The Monarch Life Cycle
The Great Migration
Several generations of monarchs will live, lay eggs, and die over the course of the summer. In mid-August, though, an incredibly special, super-generation is born. This generation is 30% larger and lives 8 times longer than the previous generations. They do not mate in the summer, but with incredible stamina, start migrating south to their wintering sites. The eastern monarchs migrate to oyamel fir trees in the mountains of central Mexico. The western monarchs migrate to the California coast. Weighing less than a gram, each butterfly in this generation of eastern monarchs will fly up to 3,000 miles.
In a remarkable feat, this super-generation, which has never been to their wintering site, finds their way back to the same location as their great-grandparents. Biologists have long been puzzled by monarchs’ extraordinary navigational skills, but have made some advances in cracking this mystery. Monarchs navigate using a solar compass in their antennae which allows them to orient south based on where the sun is in the sky. But when it is cloudy and the sun is blocked, they quite amazingly use the earth’s magnetic field for navigation. How the monarchs get to their specific same wintering site each year, though, still remains a bit of a mystery.

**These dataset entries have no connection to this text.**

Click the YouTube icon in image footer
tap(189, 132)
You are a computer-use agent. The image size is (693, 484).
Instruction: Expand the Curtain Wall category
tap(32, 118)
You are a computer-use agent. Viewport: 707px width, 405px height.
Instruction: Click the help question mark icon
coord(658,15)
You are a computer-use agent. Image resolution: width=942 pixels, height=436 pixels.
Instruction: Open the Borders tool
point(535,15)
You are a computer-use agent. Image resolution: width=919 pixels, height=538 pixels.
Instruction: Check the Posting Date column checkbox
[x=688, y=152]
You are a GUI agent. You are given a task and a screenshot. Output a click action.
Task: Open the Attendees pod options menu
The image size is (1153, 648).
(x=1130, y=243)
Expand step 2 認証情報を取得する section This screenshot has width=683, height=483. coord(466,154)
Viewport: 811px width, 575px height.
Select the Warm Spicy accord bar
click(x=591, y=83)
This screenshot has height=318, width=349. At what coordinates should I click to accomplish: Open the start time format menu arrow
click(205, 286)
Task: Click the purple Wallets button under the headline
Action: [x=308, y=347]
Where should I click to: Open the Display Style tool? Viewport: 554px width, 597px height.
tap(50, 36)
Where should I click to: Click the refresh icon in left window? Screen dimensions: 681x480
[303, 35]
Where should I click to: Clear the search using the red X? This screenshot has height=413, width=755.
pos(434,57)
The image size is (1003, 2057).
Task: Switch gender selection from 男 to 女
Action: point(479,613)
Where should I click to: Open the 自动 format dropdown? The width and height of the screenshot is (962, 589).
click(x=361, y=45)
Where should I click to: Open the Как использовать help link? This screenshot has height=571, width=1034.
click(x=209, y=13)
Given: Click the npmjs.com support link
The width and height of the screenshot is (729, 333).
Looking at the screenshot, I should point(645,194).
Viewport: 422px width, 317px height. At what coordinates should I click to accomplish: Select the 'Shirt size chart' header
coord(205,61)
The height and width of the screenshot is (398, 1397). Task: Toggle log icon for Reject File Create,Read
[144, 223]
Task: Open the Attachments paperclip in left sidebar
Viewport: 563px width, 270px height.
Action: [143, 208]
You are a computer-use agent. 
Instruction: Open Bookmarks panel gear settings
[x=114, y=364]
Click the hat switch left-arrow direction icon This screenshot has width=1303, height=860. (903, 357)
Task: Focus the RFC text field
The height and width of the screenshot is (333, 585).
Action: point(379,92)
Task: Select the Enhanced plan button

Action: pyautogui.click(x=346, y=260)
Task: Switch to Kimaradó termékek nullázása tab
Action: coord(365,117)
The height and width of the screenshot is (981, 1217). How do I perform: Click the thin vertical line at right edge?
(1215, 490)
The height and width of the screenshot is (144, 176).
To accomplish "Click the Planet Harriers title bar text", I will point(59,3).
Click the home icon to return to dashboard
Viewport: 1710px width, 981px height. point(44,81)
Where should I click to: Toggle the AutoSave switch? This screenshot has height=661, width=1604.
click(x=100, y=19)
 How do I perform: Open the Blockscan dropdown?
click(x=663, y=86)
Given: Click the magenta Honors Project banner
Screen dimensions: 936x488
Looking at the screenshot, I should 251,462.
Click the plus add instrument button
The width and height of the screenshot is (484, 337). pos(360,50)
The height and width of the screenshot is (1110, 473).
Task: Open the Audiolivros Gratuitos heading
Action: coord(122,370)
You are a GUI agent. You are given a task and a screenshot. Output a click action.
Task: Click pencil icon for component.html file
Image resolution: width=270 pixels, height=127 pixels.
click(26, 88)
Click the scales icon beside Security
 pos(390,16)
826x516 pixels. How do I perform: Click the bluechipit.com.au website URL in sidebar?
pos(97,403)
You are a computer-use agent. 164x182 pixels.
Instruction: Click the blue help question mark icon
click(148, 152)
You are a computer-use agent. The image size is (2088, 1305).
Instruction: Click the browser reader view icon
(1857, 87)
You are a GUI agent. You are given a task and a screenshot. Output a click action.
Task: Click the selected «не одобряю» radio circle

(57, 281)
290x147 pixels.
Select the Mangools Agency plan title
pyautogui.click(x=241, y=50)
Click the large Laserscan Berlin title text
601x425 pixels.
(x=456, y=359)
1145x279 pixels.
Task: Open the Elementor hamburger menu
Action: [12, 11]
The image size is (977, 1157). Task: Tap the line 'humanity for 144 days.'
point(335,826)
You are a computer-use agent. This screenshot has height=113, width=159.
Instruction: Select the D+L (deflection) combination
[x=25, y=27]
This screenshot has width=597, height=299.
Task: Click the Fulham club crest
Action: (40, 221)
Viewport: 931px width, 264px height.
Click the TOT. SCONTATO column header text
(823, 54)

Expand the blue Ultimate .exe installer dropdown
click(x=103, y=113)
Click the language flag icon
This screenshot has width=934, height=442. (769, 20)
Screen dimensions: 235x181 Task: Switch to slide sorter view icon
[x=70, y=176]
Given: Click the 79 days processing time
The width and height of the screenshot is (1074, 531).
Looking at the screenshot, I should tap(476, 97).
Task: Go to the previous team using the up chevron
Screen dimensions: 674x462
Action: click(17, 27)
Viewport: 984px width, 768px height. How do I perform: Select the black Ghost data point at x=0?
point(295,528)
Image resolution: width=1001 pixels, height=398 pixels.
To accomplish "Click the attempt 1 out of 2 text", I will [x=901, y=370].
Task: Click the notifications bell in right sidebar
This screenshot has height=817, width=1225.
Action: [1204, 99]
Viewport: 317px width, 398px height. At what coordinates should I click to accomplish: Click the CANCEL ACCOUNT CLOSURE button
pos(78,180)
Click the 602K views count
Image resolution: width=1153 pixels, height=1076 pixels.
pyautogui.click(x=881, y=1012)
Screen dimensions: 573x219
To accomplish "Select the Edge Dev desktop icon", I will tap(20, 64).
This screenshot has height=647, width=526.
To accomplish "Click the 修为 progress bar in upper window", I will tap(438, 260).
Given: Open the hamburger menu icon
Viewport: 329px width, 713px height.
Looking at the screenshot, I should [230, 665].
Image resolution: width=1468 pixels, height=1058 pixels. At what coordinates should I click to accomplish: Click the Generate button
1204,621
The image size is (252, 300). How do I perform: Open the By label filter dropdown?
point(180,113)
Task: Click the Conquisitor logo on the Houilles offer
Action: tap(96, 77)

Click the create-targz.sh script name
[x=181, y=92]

When they arrive at their wintering site, monarchs clump together on branches to rest safely through the winter. They cannot fly when temperatures are below 55 degrees Fahrenheit. When they wake from their hibernation in February and early March, the monarchs begin making their way north again. The eastern monarchs fly north towards Texas, where they mate, look for milkweed to lay eggs on, and then die. Several more generations continue this process through the summer, repopulating their breeding ground.
“Those who have had a dream and have lived to see that dream come true will have some conception of my feelings when I first entered the Mexican forest and there, before my eyes, was the realization of a dream that had haunted me since I was 16.”
— Fred Urquart, scientist who discovered the monarch migration
(His remarkable discovery is told in the documentary Flight of the Butterflies.)